Severe vitamin D deficiency was more prevalent in African American infants. Although not statistically significant, women receiving 400 IU daily were more likely to have insufficient vitamin D status (< 50 nmol/L) than their peers who were receiving 6,400 IU/d. During lactation, serum 25(OH)D concentrations decreased (-6.5 nmol/L) in women receiving 400 IU daily and increased (+51.3 nmol/L) in the 6400 IU group. At 1 month of age, >70% of infants had vitamin D concentrations below IOM recommendations (50 nmol/L). Blood vitamin D concentrations were similar among breastfed infants whose mother was consuming 6400 IU daily and infants being supplemented with 400 IU/d orally.

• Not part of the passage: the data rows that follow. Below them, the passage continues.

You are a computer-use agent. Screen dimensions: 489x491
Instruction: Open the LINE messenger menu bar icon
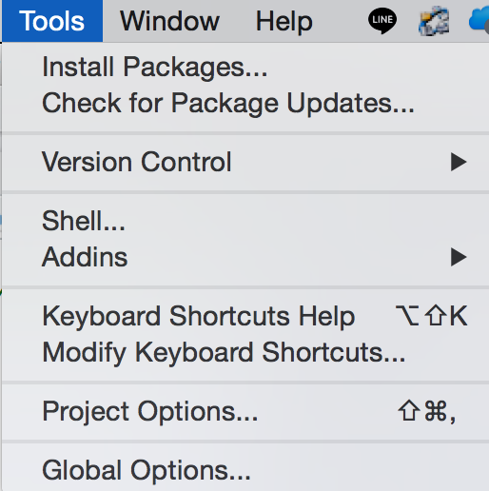(382, 21)
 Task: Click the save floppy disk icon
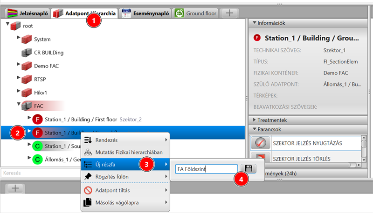point(248,169)
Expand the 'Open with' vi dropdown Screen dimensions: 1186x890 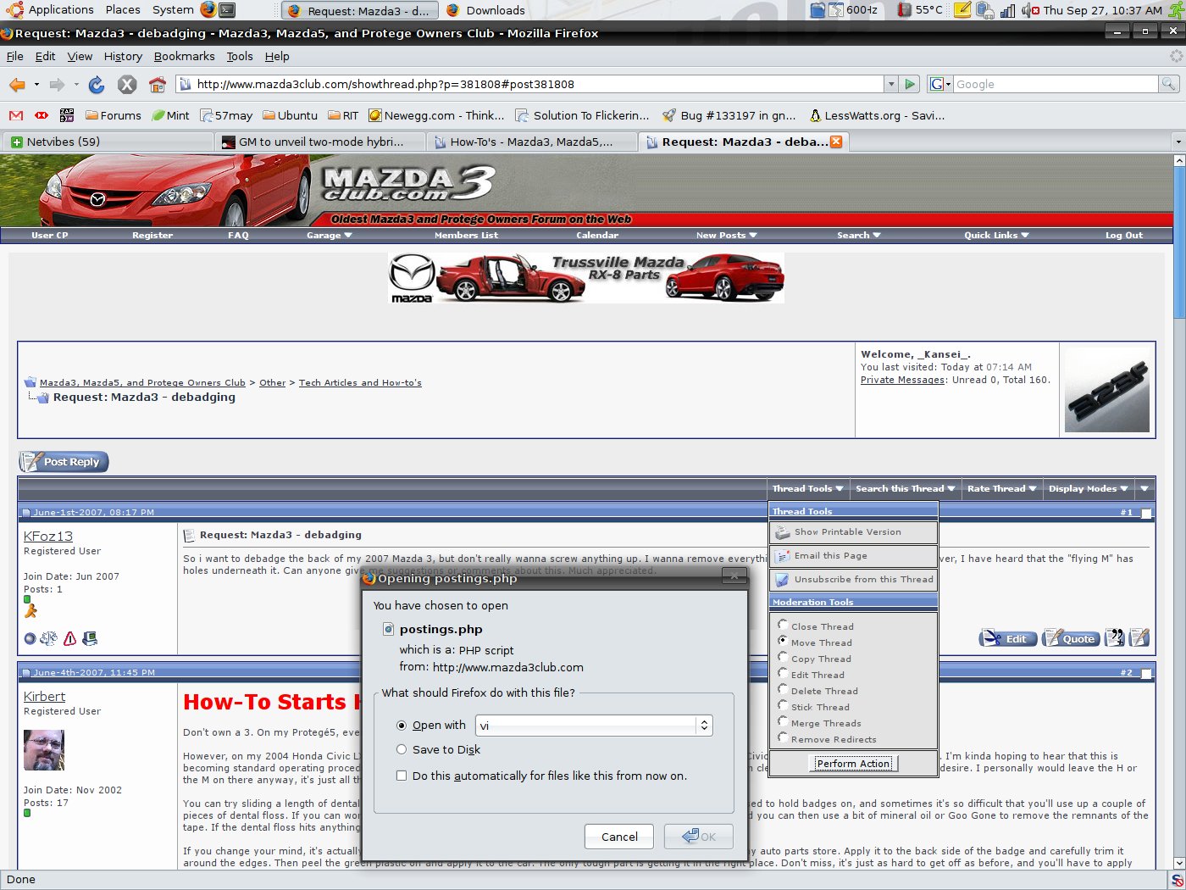pyautogui.click(x=703, y=726)
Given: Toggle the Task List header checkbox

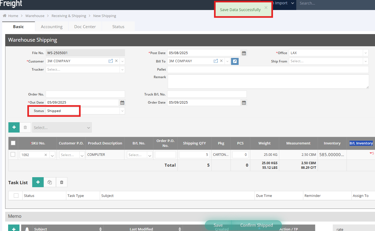Looking at the screenshot, I should [x=16, y=196].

Hollis and colleagues write that current vitamin D dietary recommendations fail to “sustain blood concentrations of the parent vitamin D compound, the form that crosses from the maternal circulation into human milk; thus minimal vitamin D is transferred into human milk. The result: dire vitamin D deficiency in the breastfeeding infant, especially darker-pigmented infants. Our study clearly demonstrates that with appropriate vitamin D intake, the lactating mother can fully transfer from her blood to her milk the vitamin D required to sustain optimal vitamin D nutrition in the nursing infant.”
Since this study was initiated, the IOM increased the limit to 4000 IU per day and the Endocrine Society set an upper limit at 10,000 IU/d. The authors write, “To our knowledge, not a single adverse event has been attributed to vitamin D supplementation at the doses ranging from 2000 to 6400 IU/d.
A similar situation may prevail with respect to the long-chain polyunsaturated omega-3 fatty acid, docosahexaenoic acid (DHA). Unless nursing mothers consume more than typical amounts of fatty fish, their red blood cell omega-3 content (omega-3 index) will be low which can affect the DHA content of human milk.
Pregnant and lactating women need to sustain adequate circulating vitamin D and omega-3 concentrations in human milk to ensure nutrient requirements of breastfed infants are met.